Categories: SO GUCCI

DSQUARED F/W 2015 MENSWEAR

MILAN, ITALY [JANUARY 16, 2015] – Armani sent flowers to Dean and Dan Caten tonight. That felt right. It’s been a huge month for the twins: turning 50 on December 19; orchestrating the reunion of 150 immediate family members for Christmas in Toronto; and now a big production to celebrate 20 years of their label Dsquared². But that’s always been the story of their lives, everything getting bigger: audiences, sales, and, inevitably, the numbers of people waiting for them to fall on their faces. Which won’t happen because, as Dan said before tonight’s show, “We’re born fighters. If it’s easy, it’s not worth the fight.”

The show was, as he said, “Almost a greatest hits.” Referencing one of their more famous customers, Dean chimed in with “The Immaculate Collection.” (Identical twins have no trouble chiming in because they are tied together for life.) Malgosia Bela opened proceedings in a tiny leather jacket and dirty denims, followed by a bared male torso in a fur trapper hat and jeans slung so low they were bouncing off his hip bones. The masculine objectification was vintage Dsquared². So was what followed. “A good-looking parka and some great-looking jeans” was Dan’s definition of his label’s quintessential look, and here it was, in a huge white parka trimmed in an extravagant drift of wolf, with worn, second-skin denims in support. You could call the look “Canadianism,” because the Catens are fiercely patriotic. (Their star on Canada’s Walk of Fame—on King Street in Toronto—sits right next to Céline Dion’s.)
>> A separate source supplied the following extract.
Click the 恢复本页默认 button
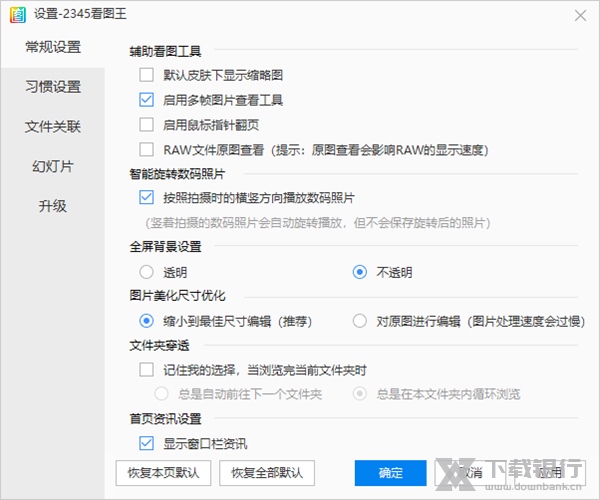Viewport: 600px width, 500px height. pyautogui.click(x=159, y=472)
But the Canadiana could only carry the show for so long. It inevitably surrendered to the longueurs of the anniversary presentation: one too many plaid shirts knotted round a model’s waist, an overload of jeans. So the last looks—sharply tailored tuxes, gussied up with embroidery—arrived as a vital reminder of the other side of the Catens’ work. And the evening suits they wore when they walked out at the end were even better. They accompanied Mary J. Blige, who sang U2’s “One,” which offered itself as an appropriate anthem for the symbiotic existence of identical twins.

And the promise of the evening? “The last 20 years we built the foundation…” said Dan. “The next 20 years, we go kick some ass,” added Dean. Can’t wait.